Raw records
*****
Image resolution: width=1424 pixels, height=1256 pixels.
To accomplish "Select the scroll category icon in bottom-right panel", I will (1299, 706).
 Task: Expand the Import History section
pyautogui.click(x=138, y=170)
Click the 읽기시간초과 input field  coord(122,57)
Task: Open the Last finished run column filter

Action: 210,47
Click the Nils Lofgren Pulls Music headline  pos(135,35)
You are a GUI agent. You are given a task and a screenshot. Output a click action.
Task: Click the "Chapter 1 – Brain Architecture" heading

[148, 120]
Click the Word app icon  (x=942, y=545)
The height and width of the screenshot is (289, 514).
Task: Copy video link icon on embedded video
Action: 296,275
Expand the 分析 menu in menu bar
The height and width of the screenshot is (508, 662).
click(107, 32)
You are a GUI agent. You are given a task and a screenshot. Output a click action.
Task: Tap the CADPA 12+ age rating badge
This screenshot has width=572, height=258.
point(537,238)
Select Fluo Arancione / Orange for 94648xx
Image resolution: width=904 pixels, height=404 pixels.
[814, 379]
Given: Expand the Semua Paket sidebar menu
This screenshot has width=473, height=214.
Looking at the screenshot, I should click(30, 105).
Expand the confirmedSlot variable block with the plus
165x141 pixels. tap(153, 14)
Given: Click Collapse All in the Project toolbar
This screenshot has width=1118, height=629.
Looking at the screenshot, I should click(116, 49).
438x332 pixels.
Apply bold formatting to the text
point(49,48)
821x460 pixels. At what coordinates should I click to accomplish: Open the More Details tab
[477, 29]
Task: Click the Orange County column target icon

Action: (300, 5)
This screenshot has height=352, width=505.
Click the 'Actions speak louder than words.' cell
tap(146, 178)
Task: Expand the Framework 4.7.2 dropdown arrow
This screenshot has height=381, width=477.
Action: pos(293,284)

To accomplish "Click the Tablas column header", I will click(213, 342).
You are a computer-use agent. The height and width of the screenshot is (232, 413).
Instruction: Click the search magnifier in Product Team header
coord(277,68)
*****
EXERCISE REQUIREMENTS => Lay out everything from the row containing "Task: Expand the Import History section" down to the row containing "point(537,238)" as a Markdown table with the columns No. and Row, numbering each row and leaving out blank ones.

SOLVED PROBLEM =>
| No. | Row |
|---|---|
| 1 |  Task: Expand the Import History section |
| 2 | pyautogui.click(x=138, y=170) |
| 3 | Click the 읽기시간초과 input field  coord(122,57) |
| 4 | Task: Open the Last finished run column filter |
| 5 | Action: 210,47 |
| 6 | Click the Nils Lofgren Pulls Music headline  pos(135,35) |
| 7 | You are a GUI agent. You are given a task and a screenshot. Output a click action. |
| 8 | Task: Click the "Chapter 1 – Brain Architecture" heading |
| 9 | [148, 120] |
| 10 | Click the Word app icon  (x=942, y=545) |
| 11 | The height and width of the screenshot is (289, 514). |
| 12 | Task: Copy video link icon on embedded video |
| 13 | Action: 296,275 |
| 14 | Expand the 分析 menu in menu bar |
| 15 | The height and width of the screenshot is (508, 662). |
| 16 | click(107, 32) |
| 17 | You are a GUI agent. You are given a task and a screenshot. Output a click action. |
| 18 | Task: Tap the CADPA 12+ age rating badge |
| 19 | This screenshot has width=572, height=258. |
| 20 | point(537,238) |